◆ **Stored data**:
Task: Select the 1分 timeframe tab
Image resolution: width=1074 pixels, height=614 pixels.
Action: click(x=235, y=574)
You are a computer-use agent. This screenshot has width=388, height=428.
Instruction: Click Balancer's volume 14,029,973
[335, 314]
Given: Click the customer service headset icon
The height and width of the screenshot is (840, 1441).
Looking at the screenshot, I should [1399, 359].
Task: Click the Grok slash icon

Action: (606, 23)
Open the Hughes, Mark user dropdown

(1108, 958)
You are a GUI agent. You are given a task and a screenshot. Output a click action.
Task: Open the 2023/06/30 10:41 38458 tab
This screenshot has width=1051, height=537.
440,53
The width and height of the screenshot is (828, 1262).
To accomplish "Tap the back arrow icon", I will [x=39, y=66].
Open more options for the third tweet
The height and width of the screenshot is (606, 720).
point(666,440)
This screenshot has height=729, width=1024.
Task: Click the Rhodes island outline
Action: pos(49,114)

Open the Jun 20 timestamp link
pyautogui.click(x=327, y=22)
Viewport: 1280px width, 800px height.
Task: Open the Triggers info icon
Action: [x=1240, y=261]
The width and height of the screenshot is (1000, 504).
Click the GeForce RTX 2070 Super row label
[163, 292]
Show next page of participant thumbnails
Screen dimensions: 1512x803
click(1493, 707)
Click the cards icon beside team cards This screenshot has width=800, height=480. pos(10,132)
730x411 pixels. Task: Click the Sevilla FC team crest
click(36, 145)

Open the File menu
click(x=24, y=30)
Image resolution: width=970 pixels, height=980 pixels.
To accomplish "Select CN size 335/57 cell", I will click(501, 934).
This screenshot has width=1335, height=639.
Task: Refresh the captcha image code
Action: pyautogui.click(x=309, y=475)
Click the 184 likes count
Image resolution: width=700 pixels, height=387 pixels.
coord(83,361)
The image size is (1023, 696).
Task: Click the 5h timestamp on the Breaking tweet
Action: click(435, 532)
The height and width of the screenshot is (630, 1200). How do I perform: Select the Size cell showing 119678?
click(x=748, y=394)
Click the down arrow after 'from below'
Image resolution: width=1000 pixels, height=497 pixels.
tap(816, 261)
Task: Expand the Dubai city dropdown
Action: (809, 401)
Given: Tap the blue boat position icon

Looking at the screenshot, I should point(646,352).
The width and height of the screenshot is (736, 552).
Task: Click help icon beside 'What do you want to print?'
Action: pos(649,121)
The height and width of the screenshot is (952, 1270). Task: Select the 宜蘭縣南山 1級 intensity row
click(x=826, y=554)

◆ **Task item**:
Copy out the lines above exactly, beginning at the one that contains "You are a computer-use" and ending at the one that contains "Click the 184 likes count".

◆ **Answer box**:
You are a computer-use agent. This screenshot has width=388, height=428.
Instruction: Click Balancer's volume 14,029,973
[335, 314]
Given: Click the customer service headset icon
The height and width of the screenshot is (840, 1441).
Looking at the screenshot, I should [1399, 359].
Task: Click the Grok slash icon

Action: (606, 23)
Open the Hughes, Mark user dropdown

(1108, 958)
You are a GUI agent. You are given a task and a screenshot. Output a click action.
Task: Open the 2023/06/30 10:41 38458 tab
This screenshot has width=1051, height=537.
440,53
The width and height of the screenshot is (828, 1262).
To accomplish "Tap the back arrow icon", I will [x=39, y=66].
Open more options for the third tweet
The height and width of the screenshot is (606, 720).
point(666,440)
This screenshot has height=729, width=1024.
Task: Click the Rhodes island outline
Action: pos(49,114)

Open the Jun 20 timestamp link
pyautogui.click(x=327, y=22)
Viewport: 1280px width, 800px height.
Task: Open the Triggers info icon
Action: [x=1240, y=261]
The width and height of the screenshot is (1000, 504).
Click the GeForce RTX 2070 Super row label
[163, 292]
Show next page of participant thumbnails
Screen dimensions: 1512x803
click(1493, 707)
Click the cards icon beside team cards This screenshot has width=800, height=480. pos(10,132)
730x411 pixels. Task: Click the Sevilla FC team crest
click(36, 145)

Open the File menu
click(x=24, y=30)
Image resolution: width=970 pixels, height=980 pixels.
To accomplish "Select CN size 335/57 cell", I will click(501, 934).
This screenshot has width=1335, height=639.
Task: Refresh the captcha image code
Action: pyautogui.click(x=309, y=475)
Click the 184 likes count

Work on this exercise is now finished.